Fantasy sports leagues are big business online, drawing more than 33 million fans of football to cricket. Now, celeb watchers have a handful of their own websites to draft "teams" and trash talk their friends.
They take on names like "The Lifestyles of the Vain and Narcissistic," ''Pop Stars and Posers" and "Snookipocolypse." They hold boozy draft parties, sometimes play for token cash and have stats of their own to pore over.
Angelle Smith, a 31-year-old attorney in Washington, D.C., drafted a team in the "Celebrity Wonkettes" league at the urging of a friend. The league soon morphed into the "Celebrity Wonks & Wonkettes" when they coaxed a few guys to join.
"She said 'Do you think other people care as much about following celebrities as we do?' I said 'Absolutely,'" Smith recalled. "Within about 10 minutes we had a pretty solid group of people ready to play."
Their site of choice is CelebrityFantasyDraft.com, which offers a database of 2,500 celebs to choose from and sends out weekly point counts in email based on the number and placement of photos in three weekly magazines over a two-month season.
"It's mind candy," said Denise Riley, a Denver attorney who thought up the site. "You have so much stress in your daily life. It's just something to get your mind off of everything else that you have to do."
Similar celeb-scoring sites are mere aggregators, sucking in famous names from all over the interwebs.
Drool-inducing stats often drive fantasy sports fans. Not so much for some celeb players.
"If one of us had to be responsible for actually calculating that I don't think it would ever happen," said Lisa Lovett, 31, a college career services worker in Denver.
Among Lovett's current picks: Beyonce, Jay-Z, Justin Bieber, Prince Harry and Suri Cruise. Her team's running fourth, but the season isn't over until the end of July.
Each team owner in Lovett's league antes up $10. Winner takes all, or about $90 once the $20 fee to the site is paid.
In a different league but using the same site, Smith's team includes Bieber, Jason Segel (in a new movie, dating Michelle Williams), Kardashian ex Kris Humphries and Mason Disick, the first offspring of Kourtney Kardashian who just became a big brother -- in season!
"The knowledge people display is amazing," Smith said of her fellow team owners. "People do their homework. No one wants to be last."
Drafting celebs is tricky on Riley's site. Celeb goes to rehab? Deduct 10 points. Arrests are minus 5 and mug shots minus two.
Engagement and pregnancy announcements, on the other hand, are worth an extra three points. Add five for marriage, birth and adoption news.
Riley bases play on People, Us Weekly and InTouch. Covers are the biggest scorers at 10 points. Disses mean deducted points -- three off for losers in Us Weekly's Who Wore it Best section, for instance, and three off for losers of Style Showdown in InTouch.

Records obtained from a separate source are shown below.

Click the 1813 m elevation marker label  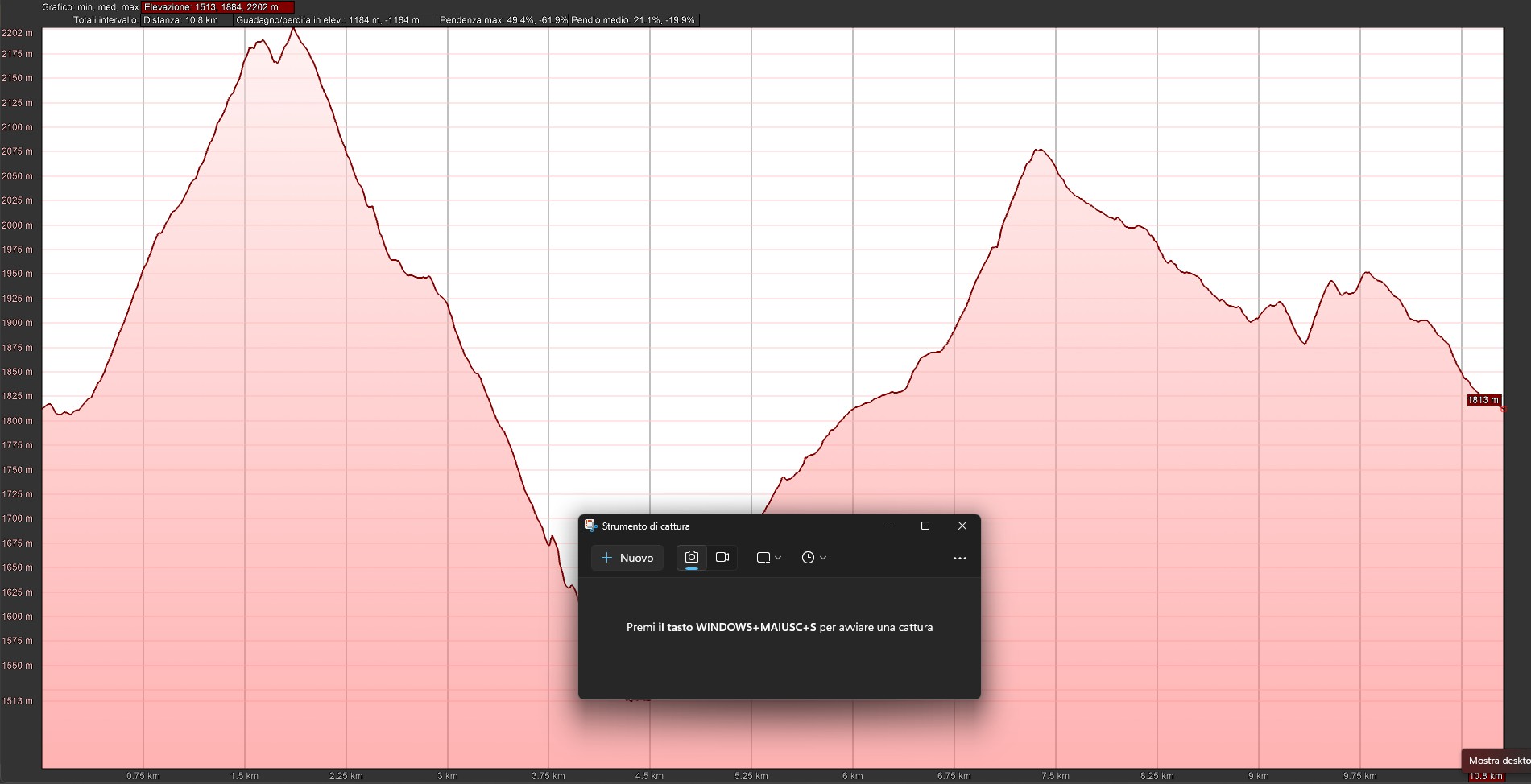pos(1483,400)
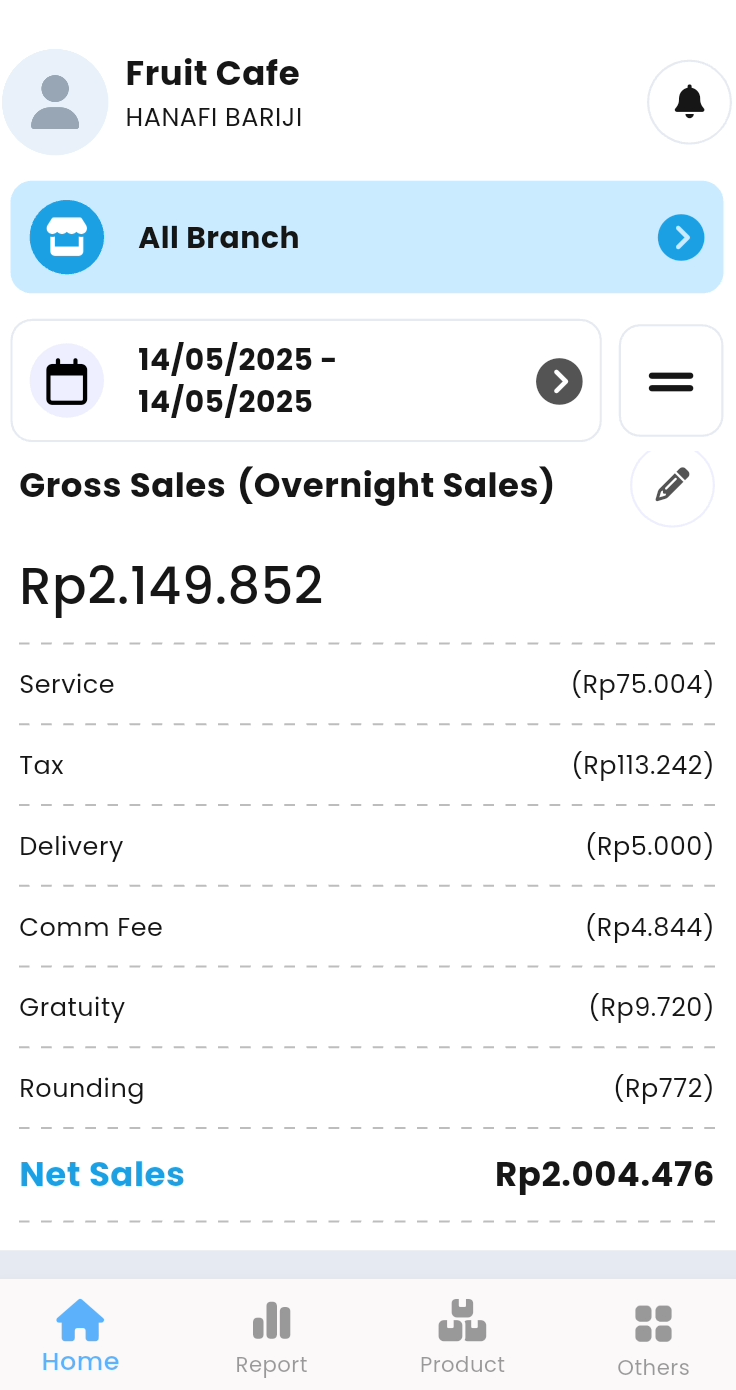Open the notification bell
Screen dimensions: 736x1390
coord(689,102)
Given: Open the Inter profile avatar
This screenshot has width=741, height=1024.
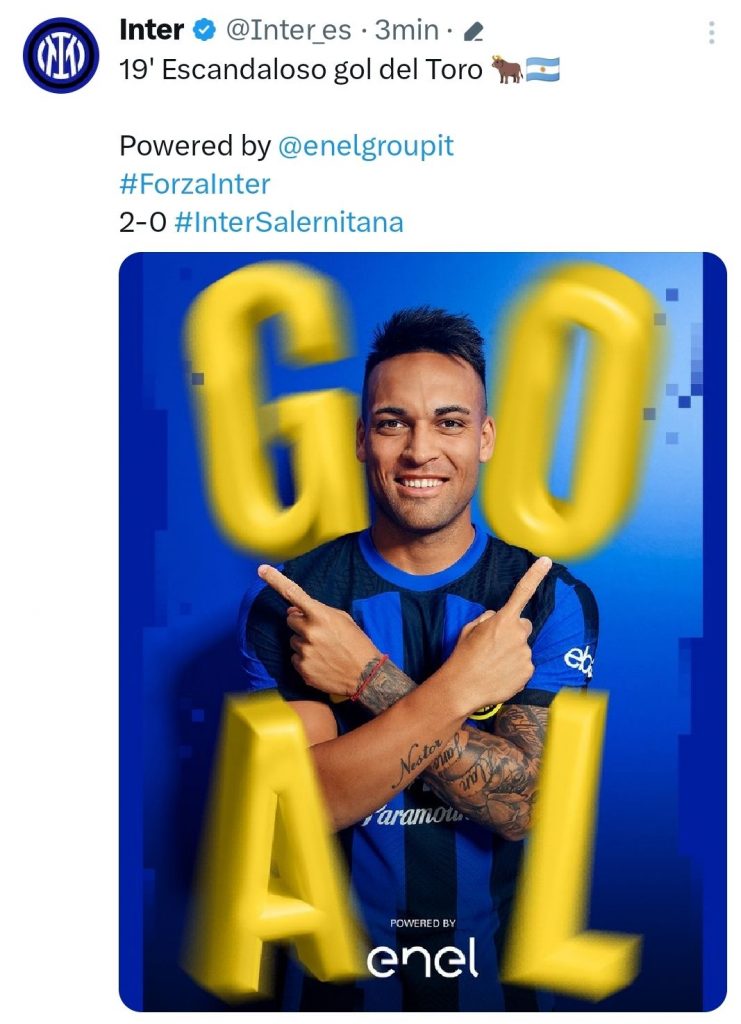Looking at the screenshot, I should (61, 56).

Strategy is equal parts radar, research and luck.
"Whenever 'The Bachelor' is on, if you can figure out who might be the pick, you're golden," Riley said. Same goes for "The Bachelorette."
TV's Teen Moms, Housewives and American Idols (aspiring or anointed) are usually everywhere, along with the entire Kardashian family. Awards season is awash in nominees, who are always a good bet, and movie promotional tours and premieres are key -- hello Robert Pattinson and Kristen Stewart with three movies between them to hawk.
Brian Evans, an administrator for a veterinary practice, is in Smith's league of 14 teams, which play for a kitschy, zebra-stripe sash with photos of celebs glued on. He's a fantasy baseball fanatic who isn't quite as rabid when it comes to Hollywood.
Jennifer Anniston, who may or may not be engaged to Justin Theroux, was carrying his team heading into the season's end. He picked Daniel Radcliffe, among others, because he knew who he is.
Evans and the two other guys in the league aren't looking to win. They have a gentleman's bet for best of the boys: "It's a bottle of vodka. Really that's what I'm going for."